##### THE DATA #####
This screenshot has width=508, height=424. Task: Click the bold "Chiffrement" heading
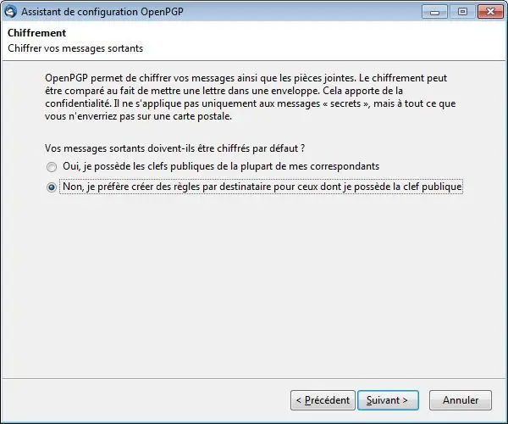click(36, 33)
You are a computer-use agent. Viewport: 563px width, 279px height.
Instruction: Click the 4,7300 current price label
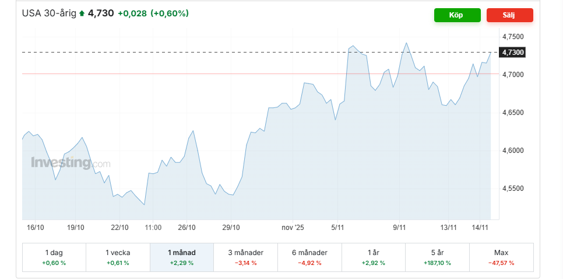[513, 53]
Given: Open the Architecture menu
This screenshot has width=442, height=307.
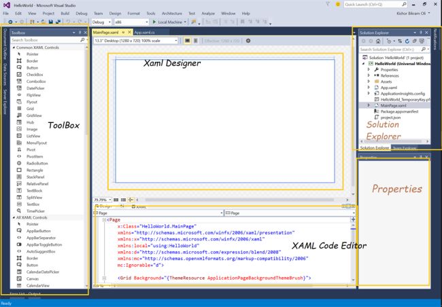Looking at the screenshot, I should [172, 13].
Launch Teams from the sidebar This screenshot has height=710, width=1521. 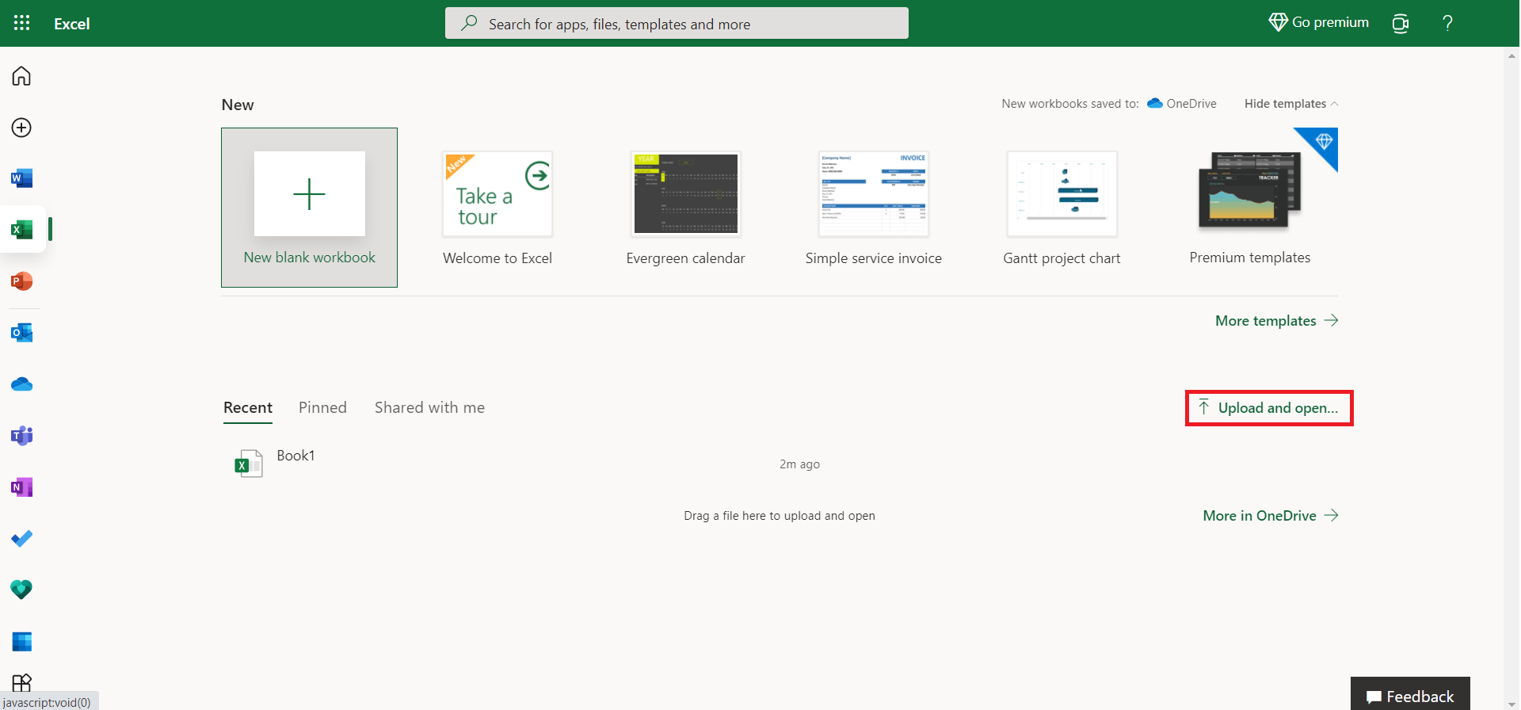tap(21, 436)
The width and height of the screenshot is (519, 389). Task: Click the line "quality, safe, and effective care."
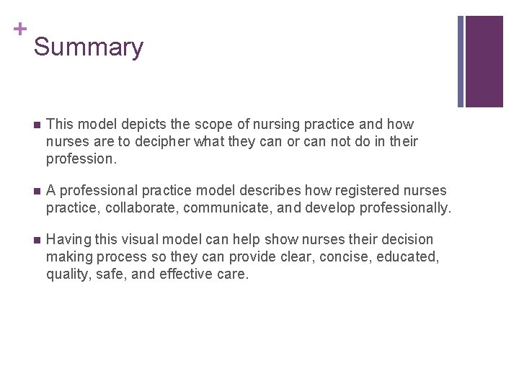point(147,273)
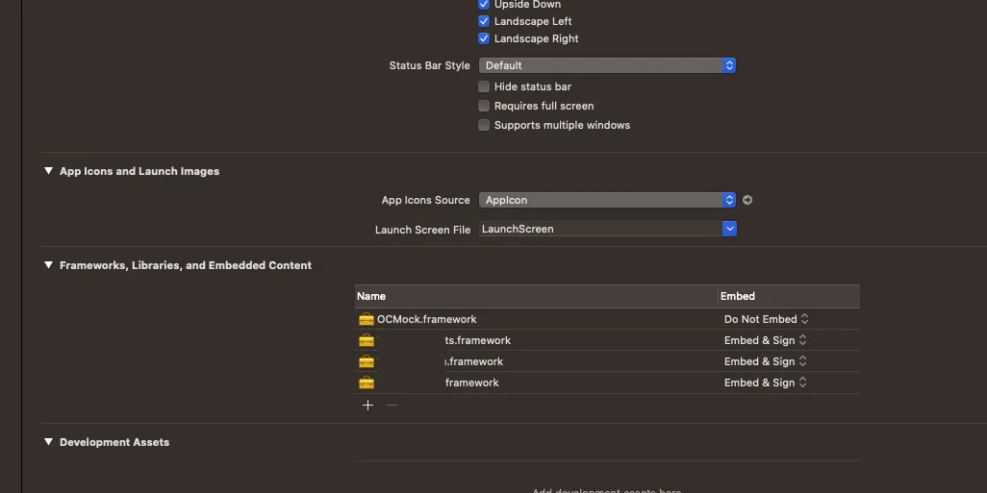Collapse Frameworks, Libraries, and Embedded Content section
This screenshot has width=987, height=493.
point(48,265)
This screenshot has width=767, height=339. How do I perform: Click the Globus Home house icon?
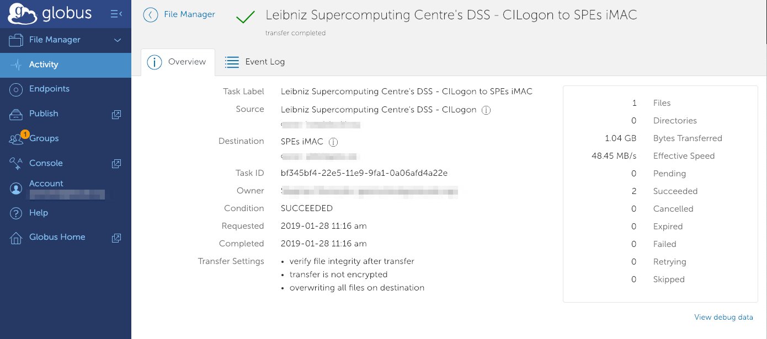click(x=16, y=238)
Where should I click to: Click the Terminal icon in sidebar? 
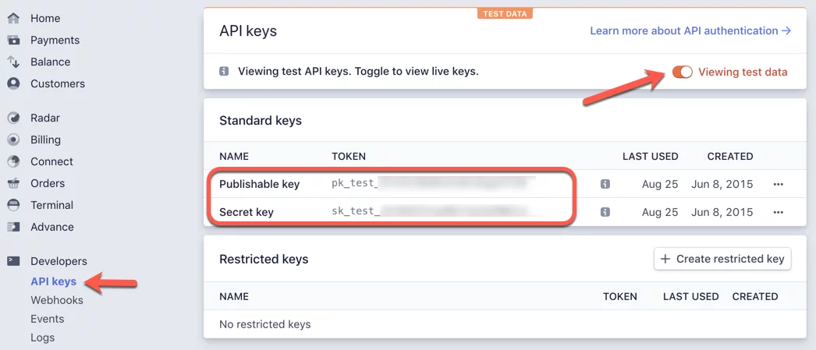(13, 205)
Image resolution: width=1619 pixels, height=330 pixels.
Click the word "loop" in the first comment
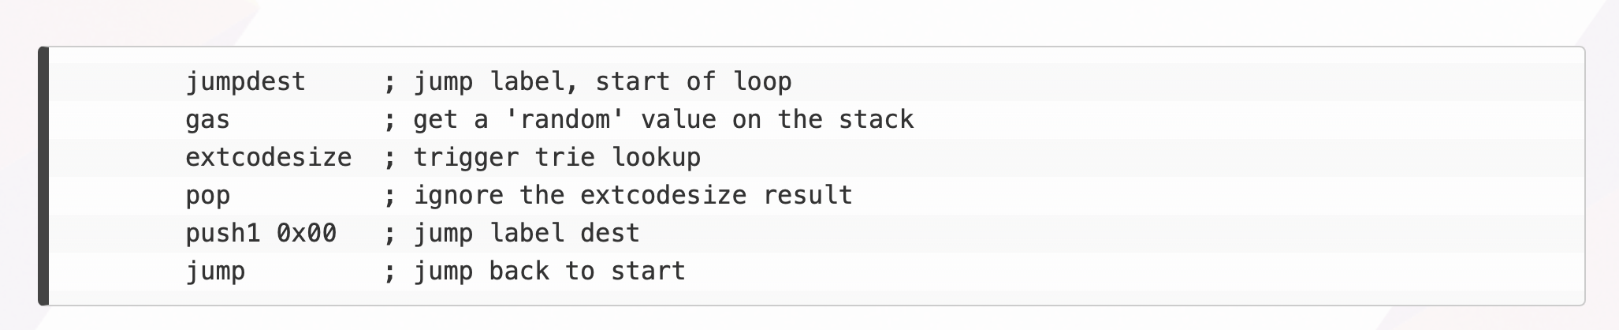pyautogui.click(x=762, y=82)
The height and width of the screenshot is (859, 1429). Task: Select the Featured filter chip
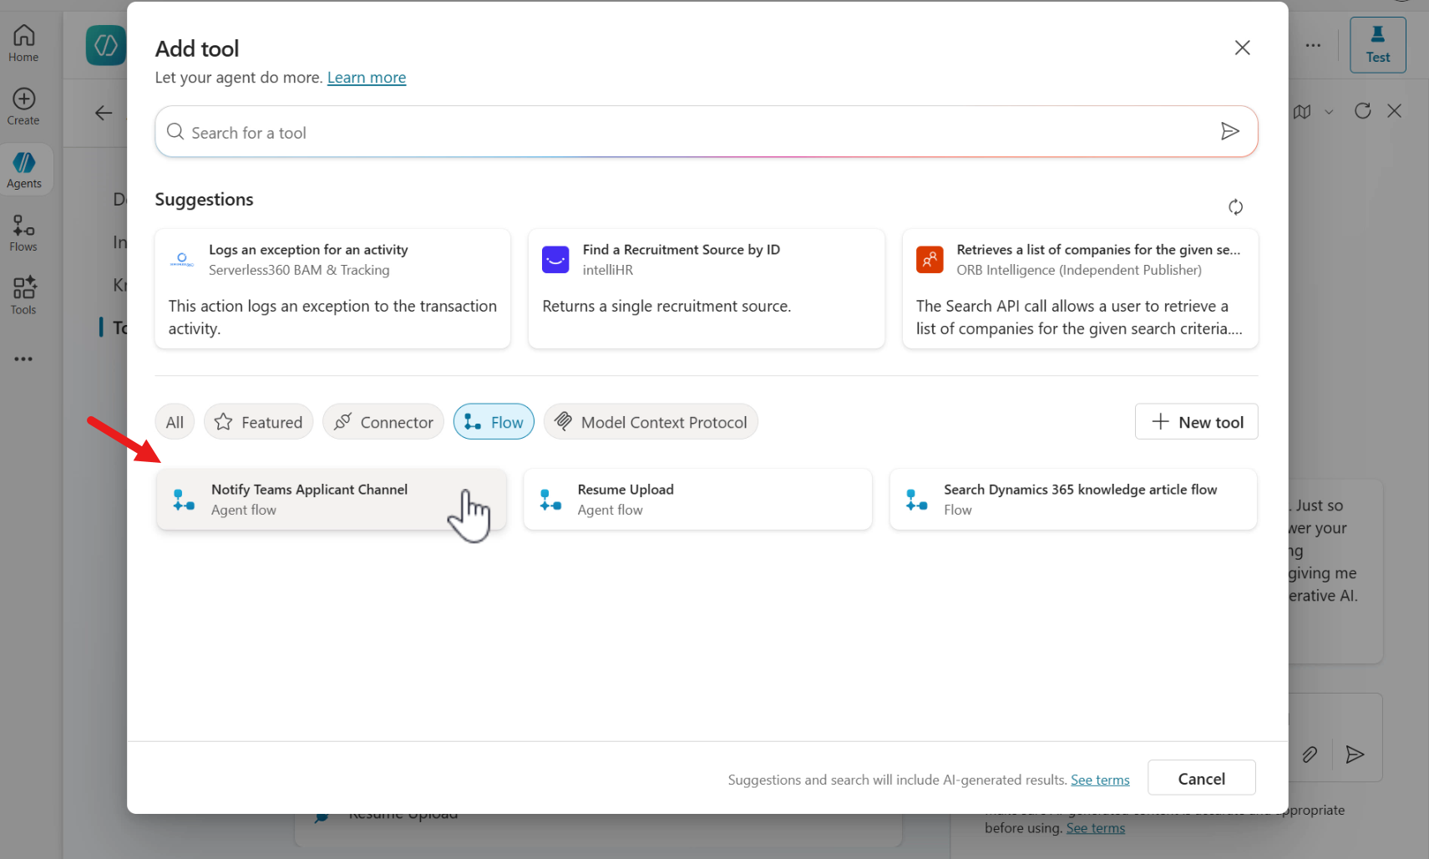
#####
# [EXERCISE REQUIREMENTS]
Quote, without alteration, the lines running from the line containing "Where should I" to the last line of the entries, and include no pictures.

# [PROBLEM SOLUTION]
Where should I click to: Click the Terminal icon in sidebar? 
(13, 205)
Image resolution: width=1619 pixels, height=330 pixels.
Click the word "loop" in the first comment
pyautogui.click(x=762, y=82)
The height and width of the screenshot is (859, 1429). Task: Select the Featured filter chip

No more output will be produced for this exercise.